= Nottingham Caves Survey =

Research project to map the caves under the city of Nottingham, England

The Nottingham Caves Survey was a research project the aim of which was to scan every accessible cave from the 700+ man-made sandstone caves that are known to be present in the city of Nottingham. It was conducted by Trent and Peak Archaeology, at the University of Nottingham. It was managed by Dr David Strange-Walker with Julia Clarke, with documentary research undertaken by Scott Lomax. The final report was compiled by Dr David Knight (York Archaeology, former Trent & Peak Archaeology), Dr Emily Stammitti (Trent & Peak Archaeology) and Gordon Young. The project was funded primarily by both the Greater Nottingham Partnership, who have an interest in utilising the caves for increasing tourism and helping grow the local economy, and English Heritage, who are motivated by an interest in preserving the remaining heritage of Nottingham.
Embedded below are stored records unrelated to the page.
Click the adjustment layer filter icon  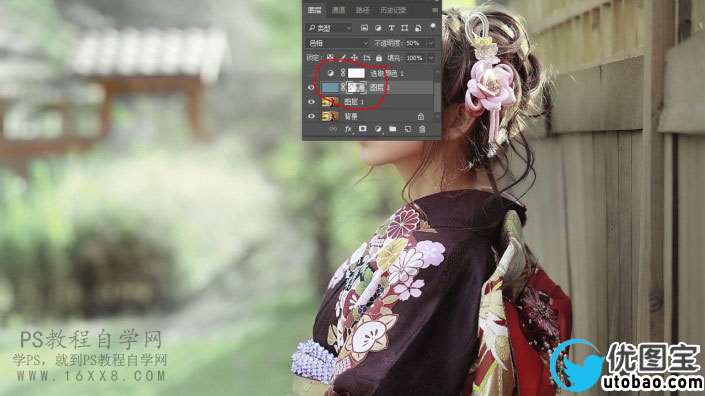378,28
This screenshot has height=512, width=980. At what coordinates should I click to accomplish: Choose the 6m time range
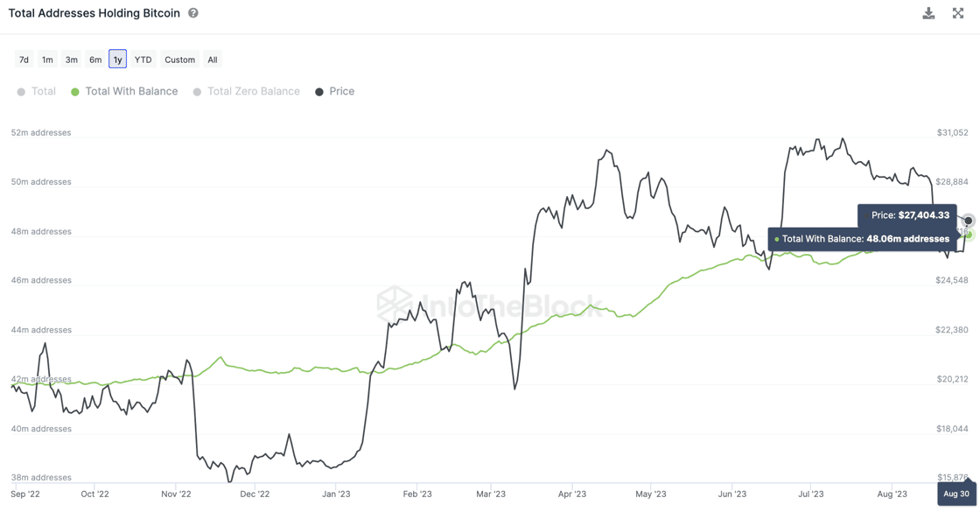click(95, 59)
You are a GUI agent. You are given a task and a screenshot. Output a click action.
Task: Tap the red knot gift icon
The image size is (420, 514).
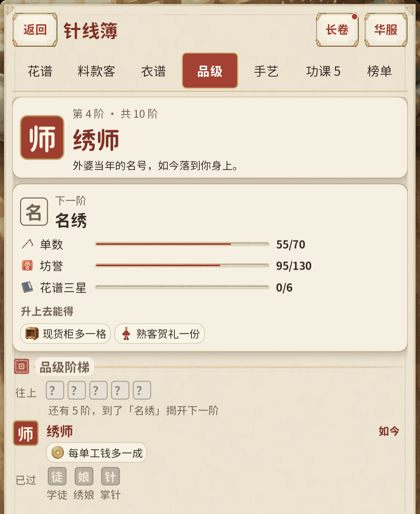coord(126,334)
The project built upon the data held by Nottingham City Council and that collected in the 1980s as part of the British Geological Survey (BGS), where all the known caves of Nottingham were recorded into the BGS register. Nottingham City Council's Urban Archaeological Database (UAD) was a key resource. The Nottingham Caves Survey team visited some of the caves listed in the BGS register, asked permission from the owner to view the cave, and if the conditions were suitable, scanned the cave structure using a 3D laser scanner. The laser scanner builds up a 'point cloud' by collecting billions of survey points, which make up the black and white 3D images. Fish-eye photographs were taken from exactly the same position on the tripod around 360 degrees. The 'point cloud' can be merged with the photographs and manipulated to make plans, animations and fly-through videos, available on the project website.
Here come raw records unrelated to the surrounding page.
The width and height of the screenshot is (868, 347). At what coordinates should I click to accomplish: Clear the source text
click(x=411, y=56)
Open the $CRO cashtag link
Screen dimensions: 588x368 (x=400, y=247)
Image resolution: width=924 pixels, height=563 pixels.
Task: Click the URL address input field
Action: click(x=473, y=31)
The Nottingham Caves Survey recorded data from an eclectic range of cave systems, from the famous Mortimer's Hole and King David's Dungeon at Nottingham Castle, the cave complexes of the renowned Ye Olde Trip to Jerusalem, Ye Olde Salutation Inn and The Bell Inn - claimed to be three of the oldest inns in England - to the cave cellars of houses dotted around the city, as each are considered to have a unique story to tell. The project commenced in 2010, with the surveying completed in 2012. In total 64 caves were surveyed.
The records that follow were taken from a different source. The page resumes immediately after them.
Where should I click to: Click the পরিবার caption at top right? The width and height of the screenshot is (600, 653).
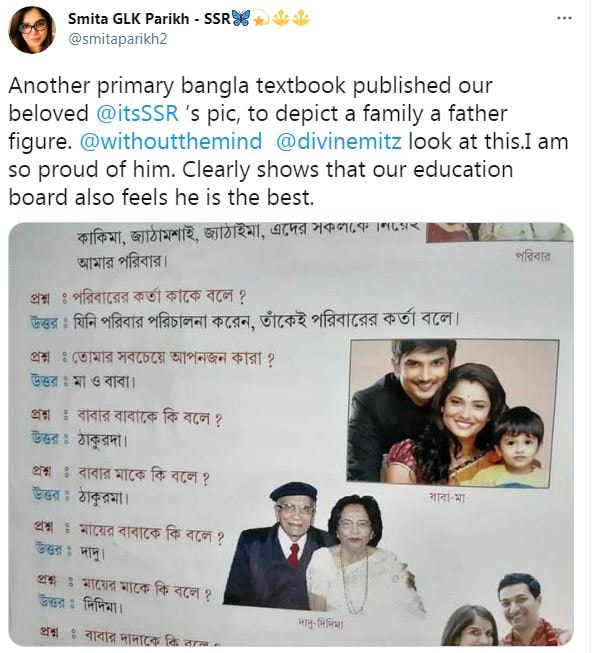(x=533, y=256)
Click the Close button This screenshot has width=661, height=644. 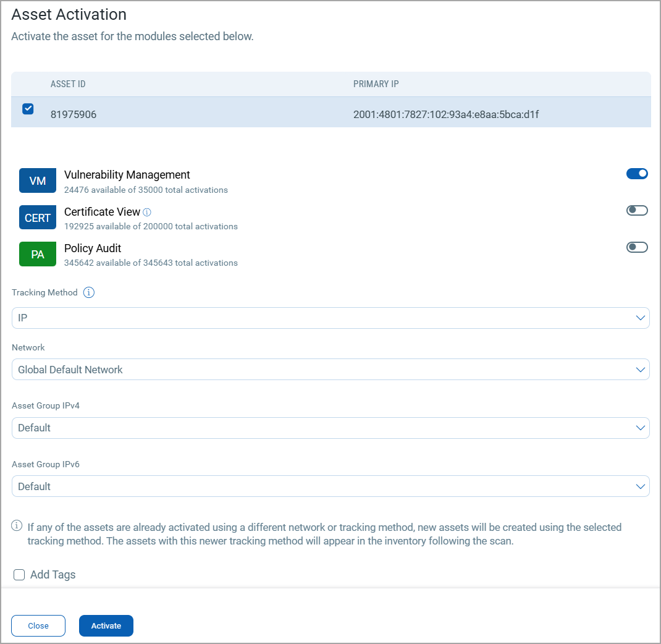click(x=38, y=625)
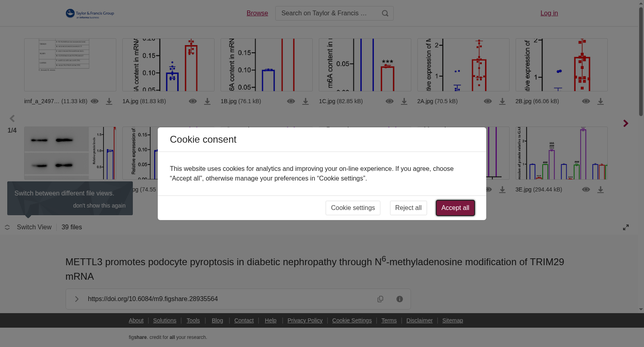
Task: Accept all cookies
Action: 455,208
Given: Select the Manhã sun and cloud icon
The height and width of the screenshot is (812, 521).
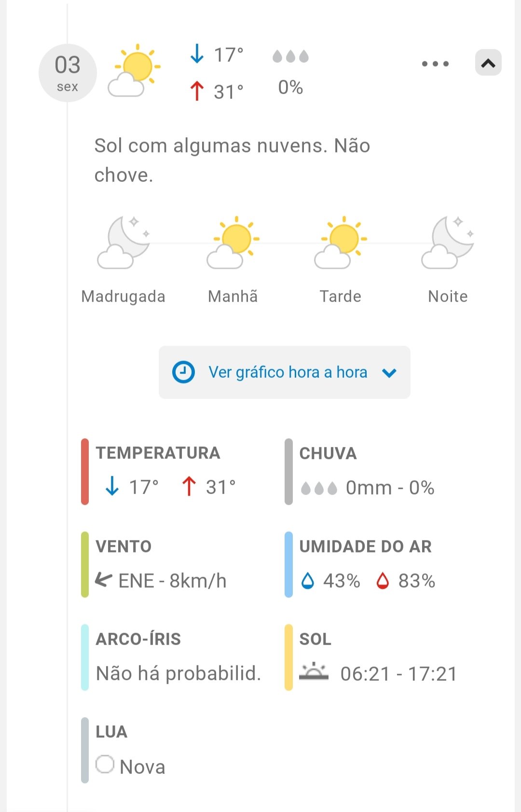Looking at the screenshot, I should 233,242.
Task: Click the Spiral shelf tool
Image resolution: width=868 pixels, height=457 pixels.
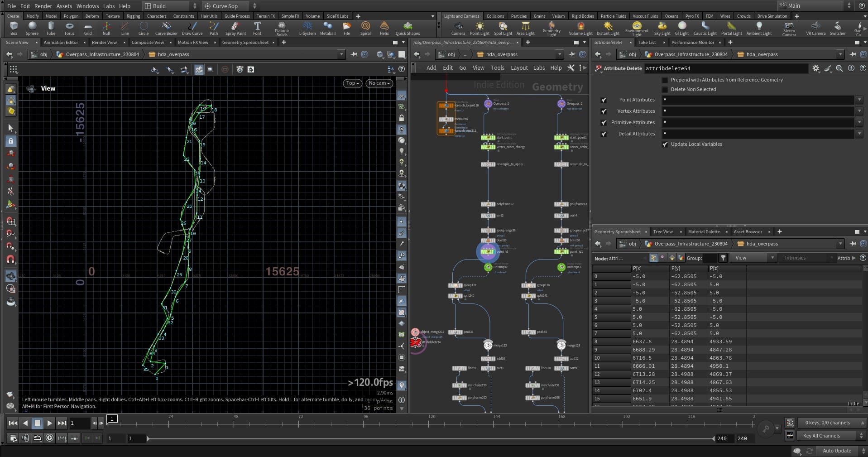Action: click(365, 28)
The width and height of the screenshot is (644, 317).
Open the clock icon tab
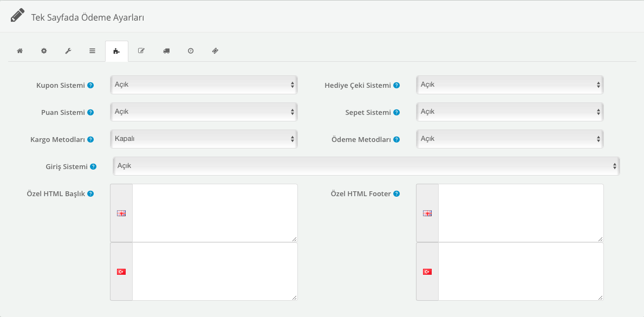pyautogui.click(x=191, y=51)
The project has received widespread press, due to the possible implications on well known Nottingham lore like that of the famous legend of Robin Hood, by such varied media outlets as ThisIsNottingham, BBC News, Science Daily and the New York Times. The project has also received positive attention for the environmental policies of the surveying team, as most of the equipment was transported between sites in trailers by bicycles.